§ Task item
Select every line below containing the word "agent".

§ Dataset records
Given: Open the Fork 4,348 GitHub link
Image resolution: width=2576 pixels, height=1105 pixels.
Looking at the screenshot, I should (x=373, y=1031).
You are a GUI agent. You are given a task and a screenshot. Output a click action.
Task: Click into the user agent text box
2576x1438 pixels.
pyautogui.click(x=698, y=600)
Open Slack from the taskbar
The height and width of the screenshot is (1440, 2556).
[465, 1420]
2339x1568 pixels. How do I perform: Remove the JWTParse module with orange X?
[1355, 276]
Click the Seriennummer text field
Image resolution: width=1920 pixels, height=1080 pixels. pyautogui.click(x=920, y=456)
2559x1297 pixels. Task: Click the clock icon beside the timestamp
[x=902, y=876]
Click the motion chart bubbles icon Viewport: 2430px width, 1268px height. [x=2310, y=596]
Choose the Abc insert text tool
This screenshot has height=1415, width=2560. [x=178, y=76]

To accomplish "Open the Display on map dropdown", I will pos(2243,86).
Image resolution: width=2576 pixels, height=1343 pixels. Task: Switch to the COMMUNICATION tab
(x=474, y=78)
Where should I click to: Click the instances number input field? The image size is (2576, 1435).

§ Exercise response
You are a GUI agent. You are given a task and a screenshot. Output a click action.
Task: Click into the user agent text box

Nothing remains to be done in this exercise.